Reading-history model

Jens Roeser

Compiled Oct 10 2024

1 Preamble

This is a possible reading-history model intended to capture the mental representation of what a participant remembers of what they have read based on their gaze data. It’s unlikely to be perfect and I don’t know if it has any cognitive validity but I think that would be true even if this was the perfect reading-history model. It might be worth testing if the reading model based on eye data mirrors recall accuracy when prompted to answer questions about paragraphs at various points throughout a reading task.

2 Reading history calculation

Input variables were calculated for each dwell id which is a consecutive index for each period the gaze remained inside an EDU (paragraph) before moving on to another EDU, meaning attention changes from one EDU to another. I’m using the following three measures calculated for each dwell id:

  • dwell time: the sum of all fixation durations inside an EDU before leaving it again.
  • number of fixations: the count of all fixation inside an EDU before leaving it again.
  • re-fixation: whether or not an EDU has previously been fixated which was coded 0 if the EDU has not been fixated before and 1 if the EDU has been fixated before.

These three measures can be seen in Figure 2.1A to Figure 2.1C across dwell id.

On the basis of these three measures and the dwell id, an overall attention index was calculated which was defined as the product of the eye measures and their dwell id. The latter is important for the calculation of the reading history in the next step. Expresses formula the calculation is

\[ \text{attention index}_i = \text{log}(\text{dwell time}_i) \times \text{log}(\text{no. of fixations}_i) \times (\text{re-fixation}_i + 1) \times \text{dwell id}_i, \]

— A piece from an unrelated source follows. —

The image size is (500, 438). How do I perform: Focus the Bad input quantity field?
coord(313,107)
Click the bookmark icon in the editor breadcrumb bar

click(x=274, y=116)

where \(i\) is \(\in 1, \ldots, n\) and \(n\) is the total number of dwell ids. The log transformation de-emphasizes large values. The attention index is shown in Figure 2.1D.

Eye data and reading history.

Figure 2.1: Eye data and reading history.

The attention index was then used to calculate an indicator of the reading history using the cumulative sum of the attention index from the first dwell id to the current dwell id divided over the dwell id

\[ \text{reading history}_k = \frac{\sum_{i=1}^{k} \text{attention index}_i}{\text{dwell id}_k}, \quad \text{for } k \in 1, \ldots, n, \]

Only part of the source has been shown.